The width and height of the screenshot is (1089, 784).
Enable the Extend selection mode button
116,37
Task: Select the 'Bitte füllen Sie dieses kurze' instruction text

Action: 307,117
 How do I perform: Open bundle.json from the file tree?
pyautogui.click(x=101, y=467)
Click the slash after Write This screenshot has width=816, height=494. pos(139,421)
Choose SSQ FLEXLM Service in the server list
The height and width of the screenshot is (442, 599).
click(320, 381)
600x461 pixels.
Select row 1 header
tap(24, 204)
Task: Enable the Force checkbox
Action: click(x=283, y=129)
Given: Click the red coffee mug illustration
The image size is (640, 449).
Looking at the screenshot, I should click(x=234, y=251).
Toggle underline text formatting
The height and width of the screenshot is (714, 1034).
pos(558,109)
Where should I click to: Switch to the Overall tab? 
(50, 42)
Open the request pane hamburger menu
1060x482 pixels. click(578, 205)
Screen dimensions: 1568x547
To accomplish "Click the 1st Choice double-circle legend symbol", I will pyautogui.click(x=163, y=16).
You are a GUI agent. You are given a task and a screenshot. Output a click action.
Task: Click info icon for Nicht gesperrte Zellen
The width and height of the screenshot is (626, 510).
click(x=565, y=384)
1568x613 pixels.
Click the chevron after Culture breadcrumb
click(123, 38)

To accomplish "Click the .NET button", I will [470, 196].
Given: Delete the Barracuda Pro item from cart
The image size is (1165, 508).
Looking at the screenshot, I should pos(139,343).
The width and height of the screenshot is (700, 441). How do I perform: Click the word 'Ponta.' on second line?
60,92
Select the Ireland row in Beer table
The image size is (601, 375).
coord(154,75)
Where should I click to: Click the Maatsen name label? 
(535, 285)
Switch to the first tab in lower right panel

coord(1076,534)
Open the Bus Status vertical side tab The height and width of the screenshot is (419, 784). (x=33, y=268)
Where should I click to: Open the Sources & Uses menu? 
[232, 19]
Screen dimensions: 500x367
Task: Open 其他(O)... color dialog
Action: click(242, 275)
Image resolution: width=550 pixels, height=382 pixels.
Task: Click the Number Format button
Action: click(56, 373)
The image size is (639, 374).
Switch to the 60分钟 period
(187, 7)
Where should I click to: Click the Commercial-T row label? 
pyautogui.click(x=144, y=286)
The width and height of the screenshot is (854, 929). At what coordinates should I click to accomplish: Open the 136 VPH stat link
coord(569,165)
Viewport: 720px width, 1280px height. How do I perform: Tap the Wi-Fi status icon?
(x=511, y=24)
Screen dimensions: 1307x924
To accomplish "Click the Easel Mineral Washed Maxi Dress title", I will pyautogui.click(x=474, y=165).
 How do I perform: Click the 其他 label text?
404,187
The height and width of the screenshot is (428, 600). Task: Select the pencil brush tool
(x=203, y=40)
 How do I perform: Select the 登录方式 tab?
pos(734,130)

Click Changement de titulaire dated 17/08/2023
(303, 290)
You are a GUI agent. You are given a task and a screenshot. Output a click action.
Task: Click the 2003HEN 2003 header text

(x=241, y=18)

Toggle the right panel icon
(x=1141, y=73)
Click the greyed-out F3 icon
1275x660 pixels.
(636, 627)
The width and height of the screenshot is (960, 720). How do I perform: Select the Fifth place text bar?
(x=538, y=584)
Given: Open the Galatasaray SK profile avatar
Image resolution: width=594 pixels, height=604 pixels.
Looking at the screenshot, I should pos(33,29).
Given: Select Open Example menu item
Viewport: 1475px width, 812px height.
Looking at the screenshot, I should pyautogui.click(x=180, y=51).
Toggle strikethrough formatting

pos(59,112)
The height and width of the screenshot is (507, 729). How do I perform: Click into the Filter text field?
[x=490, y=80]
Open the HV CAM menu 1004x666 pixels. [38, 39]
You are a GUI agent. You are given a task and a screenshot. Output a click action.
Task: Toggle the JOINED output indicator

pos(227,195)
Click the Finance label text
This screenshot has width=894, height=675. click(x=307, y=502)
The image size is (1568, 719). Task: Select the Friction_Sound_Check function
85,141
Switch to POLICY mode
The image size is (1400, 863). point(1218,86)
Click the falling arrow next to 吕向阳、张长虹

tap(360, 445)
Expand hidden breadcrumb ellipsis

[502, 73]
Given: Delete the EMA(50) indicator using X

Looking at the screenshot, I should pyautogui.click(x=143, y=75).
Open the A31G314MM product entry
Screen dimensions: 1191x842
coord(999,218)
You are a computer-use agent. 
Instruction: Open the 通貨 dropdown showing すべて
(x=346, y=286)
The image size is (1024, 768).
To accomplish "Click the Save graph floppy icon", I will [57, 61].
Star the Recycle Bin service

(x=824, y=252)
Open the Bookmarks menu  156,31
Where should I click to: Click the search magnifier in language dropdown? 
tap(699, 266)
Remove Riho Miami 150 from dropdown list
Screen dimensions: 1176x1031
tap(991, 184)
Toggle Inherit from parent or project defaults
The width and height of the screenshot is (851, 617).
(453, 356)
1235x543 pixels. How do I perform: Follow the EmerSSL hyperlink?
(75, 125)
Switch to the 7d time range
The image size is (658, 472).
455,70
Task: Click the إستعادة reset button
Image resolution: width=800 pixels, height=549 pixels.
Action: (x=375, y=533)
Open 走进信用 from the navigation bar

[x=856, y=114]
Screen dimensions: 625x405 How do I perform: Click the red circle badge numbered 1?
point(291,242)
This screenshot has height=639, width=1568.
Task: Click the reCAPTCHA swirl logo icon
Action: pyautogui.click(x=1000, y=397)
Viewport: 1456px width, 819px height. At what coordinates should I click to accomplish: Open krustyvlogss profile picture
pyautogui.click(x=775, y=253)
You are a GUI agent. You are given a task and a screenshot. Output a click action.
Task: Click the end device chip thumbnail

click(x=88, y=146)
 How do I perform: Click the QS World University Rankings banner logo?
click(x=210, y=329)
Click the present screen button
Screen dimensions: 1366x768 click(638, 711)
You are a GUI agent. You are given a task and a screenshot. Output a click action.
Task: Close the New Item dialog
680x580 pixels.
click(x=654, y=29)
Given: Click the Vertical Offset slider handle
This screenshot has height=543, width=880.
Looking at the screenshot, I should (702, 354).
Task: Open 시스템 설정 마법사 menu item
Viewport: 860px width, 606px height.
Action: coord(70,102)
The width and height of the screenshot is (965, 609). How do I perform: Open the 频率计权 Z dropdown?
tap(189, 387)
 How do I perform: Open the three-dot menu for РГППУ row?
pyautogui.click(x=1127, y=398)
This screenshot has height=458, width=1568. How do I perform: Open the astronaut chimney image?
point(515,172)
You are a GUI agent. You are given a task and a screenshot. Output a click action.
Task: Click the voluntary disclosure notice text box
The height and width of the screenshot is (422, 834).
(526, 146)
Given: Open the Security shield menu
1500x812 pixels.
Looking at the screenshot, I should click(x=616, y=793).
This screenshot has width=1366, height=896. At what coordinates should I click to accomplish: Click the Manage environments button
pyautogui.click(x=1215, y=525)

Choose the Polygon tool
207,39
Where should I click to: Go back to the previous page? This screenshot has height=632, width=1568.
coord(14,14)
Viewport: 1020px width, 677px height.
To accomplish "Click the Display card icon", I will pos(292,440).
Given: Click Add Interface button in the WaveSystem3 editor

Activity: Please retype, exactly as written, every line from the line containing "Task: Close the New Item dialog" through the last line of the records above, including both of those lines, and nothing else.

Result of this exercise:
Task: Close the New Item dialog
680x580 pixels.
click(x=654, y=29)
Given: Click the Vertical Offset slider handle
This screenshot has height=543, width=880.
Looking at the screenshot, I should (702, 354).
Task: Open 시스템 설정 마법사 menu item
Viewport: 860px width, 606px height.
Action: coord(70,102)
The width and height of the screenshot is (965, 609). How do I perform: Open the 频率计权 Z dropdown?
tap(189, 387)
 How do I perform: Open the three-dot menu for РГППУ row?
pyautogui.click(x=1127, y=398)
This screenshot has height=458, width=1568. How do I perform: Open the astronaut chimney image?
point(515,172)
You are a GUI agent. You are given a task and a screenshot. Output a click action.
Task: Click the voluntary disclosure notice text box
The height and width of the screenshot is (422, 834).
(526, 146)
Given: Open the Security shield menu
1500x812 pixels.
Looking at the screenshot, I should click(x=616, y=793).
This screenshot has width=1366, height=896. At what coordinates should I click to accomplish: Click the Manage environments button
pyautogui.click(x=1215, y=525)

Choose the Polygon tool
207,39
Where should I click to: Go back to the previous page? This screenshot has height=632, width=1568.
coord(14,14)
Viewport: 1020px width, 677px height.
To accomplish "Click the Display card icon", I will pos(292,440).
Given: Click Add Interface button in the WaveSystem3 editor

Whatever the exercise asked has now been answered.